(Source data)

-=-=-=-=-

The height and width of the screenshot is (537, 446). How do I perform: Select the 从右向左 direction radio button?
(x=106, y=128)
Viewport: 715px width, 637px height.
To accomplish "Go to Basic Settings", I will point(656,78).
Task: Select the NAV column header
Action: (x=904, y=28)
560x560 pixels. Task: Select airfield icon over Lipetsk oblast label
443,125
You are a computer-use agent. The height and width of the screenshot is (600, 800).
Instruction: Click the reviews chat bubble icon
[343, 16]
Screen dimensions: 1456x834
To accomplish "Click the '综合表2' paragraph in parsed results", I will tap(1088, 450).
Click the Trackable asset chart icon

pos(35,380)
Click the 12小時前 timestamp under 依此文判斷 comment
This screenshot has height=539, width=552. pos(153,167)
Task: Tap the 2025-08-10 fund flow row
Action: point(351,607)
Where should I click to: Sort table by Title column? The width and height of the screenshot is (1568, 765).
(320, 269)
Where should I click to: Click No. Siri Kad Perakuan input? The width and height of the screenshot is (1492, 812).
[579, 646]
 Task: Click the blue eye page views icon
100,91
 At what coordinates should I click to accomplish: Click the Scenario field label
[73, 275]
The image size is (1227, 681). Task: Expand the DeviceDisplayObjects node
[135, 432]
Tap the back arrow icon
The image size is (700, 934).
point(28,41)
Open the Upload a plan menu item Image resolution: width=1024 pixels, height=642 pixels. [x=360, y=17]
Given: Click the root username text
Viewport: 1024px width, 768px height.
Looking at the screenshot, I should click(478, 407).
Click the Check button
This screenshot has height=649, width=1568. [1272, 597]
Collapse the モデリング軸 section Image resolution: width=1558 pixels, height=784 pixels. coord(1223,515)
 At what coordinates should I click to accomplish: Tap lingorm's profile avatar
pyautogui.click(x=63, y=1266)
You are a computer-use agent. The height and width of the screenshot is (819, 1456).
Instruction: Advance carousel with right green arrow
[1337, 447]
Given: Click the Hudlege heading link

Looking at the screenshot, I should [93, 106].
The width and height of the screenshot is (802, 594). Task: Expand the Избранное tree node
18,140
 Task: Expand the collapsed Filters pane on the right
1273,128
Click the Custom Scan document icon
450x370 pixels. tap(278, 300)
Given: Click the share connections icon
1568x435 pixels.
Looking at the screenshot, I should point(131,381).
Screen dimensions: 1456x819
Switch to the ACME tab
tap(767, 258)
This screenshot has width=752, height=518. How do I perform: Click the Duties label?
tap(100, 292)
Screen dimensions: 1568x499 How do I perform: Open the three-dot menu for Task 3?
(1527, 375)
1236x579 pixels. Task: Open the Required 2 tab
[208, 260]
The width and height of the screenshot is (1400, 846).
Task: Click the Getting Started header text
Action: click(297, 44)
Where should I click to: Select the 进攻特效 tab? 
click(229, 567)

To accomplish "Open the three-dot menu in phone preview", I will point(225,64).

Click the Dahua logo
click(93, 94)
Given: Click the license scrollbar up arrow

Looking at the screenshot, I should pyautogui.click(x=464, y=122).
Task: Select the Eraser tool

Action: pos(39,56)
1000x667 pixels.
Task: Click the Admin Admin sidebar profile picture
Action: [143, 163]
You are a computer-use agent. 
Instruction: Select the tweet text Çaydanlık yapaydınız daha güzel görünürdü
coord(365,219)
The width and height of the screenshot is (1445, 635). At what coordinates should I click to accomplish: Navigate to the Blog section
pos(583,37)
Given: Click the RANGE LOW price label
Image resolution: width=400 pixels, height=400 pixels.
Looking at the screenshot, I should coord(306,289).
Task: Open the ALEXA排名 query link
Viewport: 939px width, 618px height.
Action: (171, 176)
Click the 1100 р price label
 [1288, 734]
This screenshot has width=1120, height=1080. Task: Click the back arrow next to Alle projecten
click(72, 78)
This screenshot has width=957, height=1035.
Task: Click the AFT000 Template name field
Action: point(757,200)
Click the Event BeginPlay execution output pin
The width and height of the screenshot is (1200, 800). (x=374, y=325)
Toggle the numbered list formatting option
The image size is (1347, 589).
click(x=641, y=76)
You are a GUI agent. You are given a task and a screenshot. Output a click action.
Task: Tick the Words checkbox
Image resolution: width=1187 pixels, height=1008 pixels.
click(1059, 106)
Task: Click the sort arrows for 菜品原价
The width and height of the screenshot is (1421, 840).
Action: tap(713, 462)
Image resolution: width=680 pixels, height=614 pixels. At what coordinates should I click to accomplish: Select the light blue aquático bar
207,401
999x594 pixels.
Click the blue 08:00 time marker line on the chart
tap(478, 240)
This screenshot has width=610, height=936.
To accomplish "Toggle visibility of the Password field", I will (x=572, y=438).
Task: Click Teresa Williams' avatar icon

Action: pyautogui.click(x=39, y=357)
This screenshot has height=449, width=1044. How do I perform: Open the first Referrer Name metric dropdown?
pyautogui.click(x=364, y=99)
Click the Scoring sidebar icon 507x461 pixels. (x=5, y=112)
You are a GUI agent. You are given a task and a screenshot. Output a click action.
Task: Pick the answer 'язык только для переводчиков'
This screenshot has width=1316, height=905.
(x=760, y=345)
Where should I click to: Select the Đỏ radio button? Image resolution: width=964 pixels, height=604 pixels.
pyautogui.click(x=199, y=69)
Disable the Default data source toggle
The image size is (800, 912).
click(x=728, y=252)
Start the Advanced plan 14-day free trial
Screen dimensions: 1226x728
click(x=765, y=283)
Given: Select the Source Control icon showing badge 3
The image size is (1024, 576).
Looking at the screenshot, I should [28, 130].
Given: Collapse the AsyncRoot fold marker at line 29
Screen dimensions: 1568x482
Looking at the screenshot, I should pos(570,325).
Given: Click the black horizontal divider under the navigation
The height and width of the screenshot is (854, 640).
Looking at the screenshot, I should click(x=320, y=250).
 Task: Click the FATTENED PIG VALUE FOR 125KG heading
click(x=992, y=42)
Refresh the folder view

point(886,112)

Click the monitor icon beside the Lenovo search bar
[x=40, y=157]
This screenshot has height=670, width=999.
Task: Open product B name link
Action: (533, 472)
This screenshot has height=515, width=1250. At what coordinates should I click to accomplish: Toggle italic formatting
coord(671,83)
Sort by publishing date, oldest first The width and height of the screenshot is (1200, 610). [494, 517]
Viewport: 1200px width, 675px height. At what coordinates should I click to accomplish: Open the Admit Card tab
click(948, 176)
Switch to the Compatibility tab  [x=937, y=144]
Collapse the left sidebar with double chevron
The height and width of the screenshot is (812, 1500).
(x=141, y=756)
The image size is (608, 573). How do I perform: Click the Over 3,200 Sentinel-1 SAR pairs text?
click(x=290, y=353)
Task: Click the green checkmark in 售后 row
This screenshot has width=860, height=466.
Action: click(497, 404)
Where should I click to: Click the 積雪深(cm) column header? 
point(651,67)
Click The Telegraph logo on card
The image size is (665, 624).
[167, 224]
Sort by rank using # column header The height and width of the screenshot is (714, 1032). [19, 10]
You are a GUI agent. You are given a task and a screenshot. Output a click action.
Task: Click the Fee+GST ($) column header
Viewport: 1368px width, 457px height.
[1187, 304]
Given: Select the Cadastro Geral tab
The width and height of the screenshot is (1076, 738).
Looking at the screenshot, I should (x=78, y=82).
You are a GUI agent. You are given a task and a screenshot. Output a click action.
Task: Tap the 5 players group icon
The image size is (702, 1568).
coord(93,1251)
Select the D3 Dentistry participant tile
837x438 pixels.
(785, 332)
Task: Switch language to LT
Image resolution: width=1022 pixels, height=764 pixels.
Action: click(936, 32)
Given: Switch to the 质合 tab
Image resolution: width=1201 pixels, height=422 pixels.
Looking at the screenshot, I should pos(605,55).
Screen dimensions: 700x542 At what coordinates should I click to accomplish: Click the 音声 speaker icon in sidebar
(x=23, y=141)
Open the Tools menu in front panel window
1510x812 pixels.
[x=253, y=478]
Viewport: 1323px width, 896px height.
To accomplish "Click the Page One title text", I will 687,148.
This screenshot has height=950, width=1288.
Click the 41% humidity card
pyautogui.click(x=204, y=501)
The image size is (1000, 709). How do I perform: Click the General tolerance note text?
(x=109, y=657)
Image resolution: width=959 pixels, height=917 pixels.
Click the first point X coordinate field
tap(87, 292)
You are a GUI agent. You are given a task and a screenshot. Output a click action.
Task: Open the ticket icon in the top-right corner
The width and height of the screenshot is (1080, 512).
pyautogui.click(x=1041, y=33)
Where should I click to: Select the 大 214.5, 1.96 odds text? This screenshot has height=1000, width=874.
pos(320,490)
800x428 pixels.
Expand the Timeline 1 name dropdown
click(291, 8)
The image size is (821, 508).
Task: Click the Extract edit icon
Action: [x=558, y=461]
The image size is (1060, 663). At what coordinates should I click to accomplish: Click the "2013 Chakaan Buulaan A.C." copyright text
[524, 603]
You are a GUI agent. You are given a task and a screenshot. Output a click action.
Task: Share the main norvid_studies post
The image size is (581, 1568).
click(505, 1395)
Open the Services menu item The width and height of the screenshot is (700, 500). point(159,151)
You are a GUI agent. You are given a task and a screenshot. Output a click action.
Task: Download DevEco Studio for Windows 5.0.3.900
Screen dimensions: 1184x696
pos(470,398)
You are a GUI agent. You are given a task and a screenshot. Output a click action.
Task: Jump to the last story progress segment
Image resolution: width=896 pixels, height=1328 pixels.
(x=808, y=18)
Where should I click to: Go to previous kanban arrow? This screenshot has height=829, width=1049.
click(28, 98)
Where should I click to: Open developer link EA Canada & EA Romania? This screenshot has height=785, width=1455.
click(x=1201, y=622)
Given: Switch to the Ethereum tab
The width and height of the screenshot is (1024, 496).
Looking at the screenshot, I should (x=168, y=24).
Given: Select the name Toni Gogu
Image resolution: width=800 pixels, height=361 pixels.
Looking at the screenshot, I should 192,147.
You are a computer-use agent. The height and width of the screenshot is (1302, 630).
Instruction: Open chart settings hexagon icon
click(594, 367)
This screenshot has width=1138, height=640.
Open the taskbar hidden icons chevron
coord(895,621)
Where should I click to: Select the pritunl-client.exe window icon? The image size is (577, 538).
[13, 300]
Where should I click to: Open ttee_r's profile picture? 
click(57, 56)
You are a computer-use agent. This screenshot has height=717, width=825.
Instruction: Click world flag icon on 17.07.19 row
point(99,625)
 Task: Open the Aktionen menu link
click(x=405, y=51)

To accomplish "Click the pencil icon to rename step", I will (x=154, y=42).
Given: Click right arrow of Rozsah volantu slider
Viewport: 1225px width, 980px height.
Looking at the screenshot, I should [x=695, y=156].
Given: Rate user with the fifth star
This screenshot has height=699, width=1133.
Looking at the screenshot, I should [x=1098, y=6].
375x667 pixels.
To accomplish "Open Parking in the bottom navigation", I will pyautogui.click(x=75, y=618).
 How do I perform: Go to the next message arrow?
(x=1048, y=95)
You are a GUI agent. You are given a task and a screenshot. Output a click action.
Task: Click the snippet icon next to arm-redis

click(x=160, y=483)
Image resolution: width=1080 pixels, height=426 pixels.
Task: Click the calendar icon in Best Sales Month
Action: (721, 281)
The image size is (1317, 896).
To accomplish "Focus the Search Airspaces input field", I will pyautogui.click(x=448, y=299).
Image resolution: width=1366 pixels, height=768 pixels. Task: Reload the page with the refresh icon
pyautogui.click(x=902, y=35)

-=-=-=-=-

### Task directions
Above are the records; from them, give again exactly the lines from the one containing "Click the Event" to the one containing "Task: Click the sort arrows for 菜品原价", both lines included, and nothing more.

### Expected answer
Click the Event BeginPlay execution output pin
The width and height of the screenshot is (1200, 800). (x=374, y=325)
Toggle the numbered list formatting option
The image size is (1347, 589).
click(x=641, y=76)
You are a GUI agent. You are given a task and a screenshot. Output a click action.
Task: Tick the Words checkbox
Image resolution: width=1187 pixels, height=1008 pixels.
click(1059, 106)
Task: Click the sort arrows for 菜品原价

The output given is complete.